There are vibration controllers for suppressing noise that is caused by vibration of a body panel of a vehicle and is emitted into a cabin of the vehicle. The vibration controller according to the related art has a vibration detector for detecting vibration of a body panel of a vehicle that may cause noise in a cabin of the vehicle, a, vibrator directly or indirectly attached to the body panel, for vibrating the body panel, and a control unit for making, according to the detected vibration, the vibrator vibrate to cancel the detected vibration.
SUMMARY OF THE INVENTIONThe related art simply states that several sensors serving as vibration detectors are arranged at vibration detecting locations on a roof panel, and that the sensors may be attached not only to the roof panel but also to a floor panel of the vehicle. Namely, the related art describes nothing about the details of locations where the vibration detectors and vibrators must be arranged.
Accordingly, depending on locations in a vehicle where the sensors are arranged, the related art must increase the number of sensors, to increase the cost.
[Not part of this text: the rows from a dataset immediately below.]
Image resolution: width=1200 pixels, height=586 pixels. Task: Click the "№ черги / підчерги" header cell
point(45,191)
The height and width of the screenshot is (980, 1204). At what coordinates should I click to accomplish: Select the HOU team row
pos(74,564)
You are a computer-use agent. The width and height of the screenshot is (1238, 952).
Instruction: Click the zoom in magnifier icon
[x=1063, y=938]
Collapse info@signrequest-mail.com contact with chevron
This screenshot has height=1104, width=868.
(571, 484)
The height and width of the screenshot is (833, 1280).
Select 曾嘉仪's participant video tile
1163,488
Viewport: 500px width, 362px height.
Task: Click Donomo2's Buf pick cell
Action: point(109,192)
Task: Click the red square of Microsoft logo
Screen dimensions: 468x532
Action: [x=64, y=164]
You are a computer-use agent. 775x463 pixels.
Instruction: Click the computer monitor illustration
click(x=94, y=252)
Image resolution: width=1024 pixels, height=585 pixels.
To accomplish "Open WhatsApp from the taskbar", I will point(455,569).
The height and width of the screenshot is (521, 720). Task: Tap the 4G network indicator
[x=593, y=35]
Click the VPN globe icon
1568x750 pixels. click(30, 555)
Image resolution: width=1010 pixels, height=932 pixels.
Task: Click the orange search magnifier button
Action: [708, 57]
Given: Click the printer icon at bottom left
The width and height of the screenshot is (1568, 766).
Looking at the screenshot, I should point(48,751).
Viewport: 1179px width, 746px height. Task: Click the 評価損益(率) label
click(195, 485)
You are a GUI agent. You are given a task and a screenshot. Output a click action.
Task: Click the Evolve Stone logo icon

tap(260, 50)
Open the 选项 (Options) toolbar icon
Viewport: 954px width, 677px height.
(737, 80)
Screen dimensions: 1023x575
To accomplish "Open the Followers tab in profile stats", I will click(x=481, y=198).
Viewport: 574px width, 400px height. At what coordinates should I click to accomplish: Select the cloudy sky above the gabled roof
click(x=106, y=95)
In consideration of the problems of the related art, an object of the present invention is to provide an active vibration controller having a sensor to measure a physical quantity related to the vibration of the body of a vehicle, an actuator arranged on a floor panel of the vehicle body, and a control unit to control the actuator according to the measured physical quantity in such a way as to reduce noise caused by the vibration of the vehicle body. The actuator deforms itself to distort the floor panel. The actuator is installed on a member of the floor panel whose rigidity is greater than an average rigidity of the entire floor panel.
BRIEF DESCRIPTION OF THE DRAWINGS
Embodiments of the present invention will be explained with reference to the drawings. Through the drawings, the same or similar parts are represented with the same or similar reference marks.
The active vibration controller has a control unit 4 that controls the actuator 3 according to the physical quantity measured by the acceleration sensor 1 in such a way as to reduce noise caused by vibration of the body 5. There are known control units that actively reduce vibration and noise by making controlling vibration interfere with the vibration and noise. This embodiment employs, as the control unit 4, an adaptive filter controller including an adaptive filter 7 for transmitting a control signal to the actuator 3 and an adaptive law 8 for updating filter parameters on-line according to a signal representative of noise in the cabin.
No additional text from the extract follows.